= Swashplate =

Mechanism to convert between reciprocating and rotary motion

Swashplate animation. The rotating shaft and plate are shown in silver. The fixed plate is shown in gold and six shafts each take a reciprocating motion from points on the gold plate. The shafts might be connected to pistons in cylinders. Note the power may be coming from the shaft to drive the pistons as in a pump, or from the pistons to drive the shaft rotation as in an engine

A swashplate, also known as slant disk, is a mechanical engineering device used to translate the motion of a rotating shaft into reciprocating motion, or vice versa. The working principle is similar to crankshaft, Scotch yoke, or wobble, nutator, and Z-crank drives in engine designs. It was originally invented to replace a crankshaft, and is one of the most popular concepts used in crankless engines. It was invented by Anthony Michell in 1917.

== Construction ==
A swashplate consists of a disk attached to a shaft. If the disk were aligned perpendicular to the shaft, then rotating the shaft would merely turn the disk with no reciprocating (or swashplate) effect. But instead the disk is mounted at an oblique angle, which causes its edge to appear to describe a path that oscillates along the shaft's length as observed from a non-rotating point of view away from the shaft. The greater the disk's angle to the shaft, the more pronounced is this apparent linear motion. The apparent linear motion can be turned into an actual linear motion by means of a follower that does not turn with the swashplate but presses against one of the disk's two surfaces near its circumference. The device has many similarities to the cam.

== Uses ==
Swashplates can be used in an axial engine in place of a crankshaft to translate the motion of a piston into rotary motion. Such engines are the only variation of the cam engine to have any success. Internal combustion engines and Stirling engines have been built using this mechanism. Duke Engines has been working on such a platform since 1993.

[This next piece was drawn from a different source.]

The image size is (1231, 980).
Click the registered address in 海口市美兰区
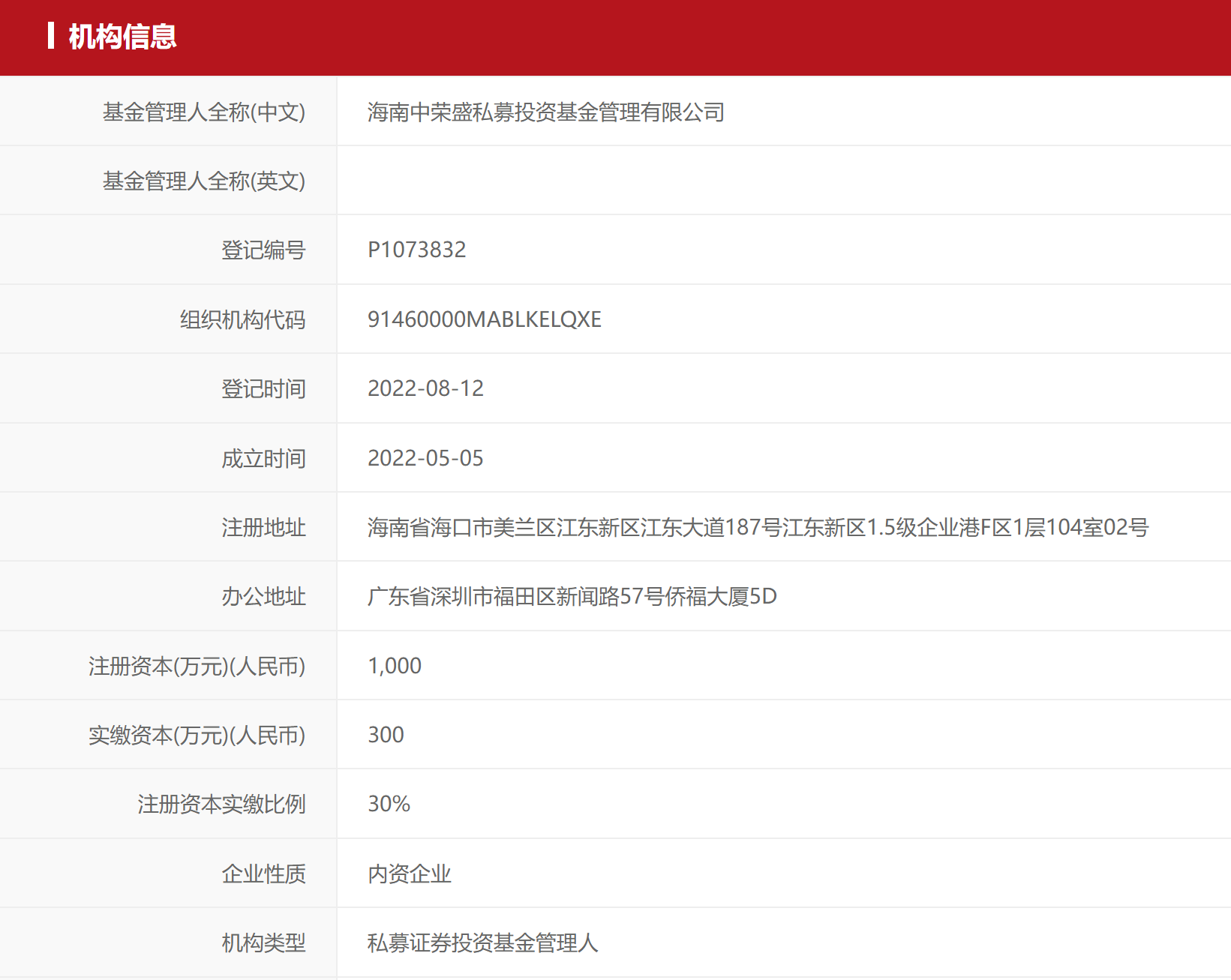[x=758, y=527]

The axial piston pump drives a series of pistons aligned parallel with a shaft through a swashplate to pump a fluid. A common example of a swashplate application in a fluid pump is the compressor of a present-day automobile air conditioning system. By varying the angle of the swashplate, the pistons' stroke (and, therefore, the compressor's cooling capacity) can be dynamically adjusted.

A helicopter swashplate is a pair of plates, one rotating and one fixed, that are centered on the main rotor shaft. The rotating plate is linked to the rotor head, and the fixed plate is linked to the operator controls. Displacement of the alignment of the fixed plate is transferred to the rotating plate, where it becomes reciprocal motion of the rotor blade linkages. This type of differential pitch control, known as cyclic pitch, allows the helicopter rotor to provide selective lift in any direction. The swashplate can also transfer a combined static pitch increase to all rotor blades, which is known as collective pitch.

Nutating flowmeters and pumps have similar motions to the wobble of a swashplate, but do not necessarily transform the motion to a reciprocating motion at any time.

Active electronically scanned array (AESA) radars are flat plates that can scan up to sixty degrees in any direction from directly ahead of them. By mounting an AESA radar on a swashplate, the swashplate angle is added to the electronic scan angle. The typical swashplate angle chosen for this application is 40 degrees, enabling the radar to scan a total angle of 200 degrees out of 360.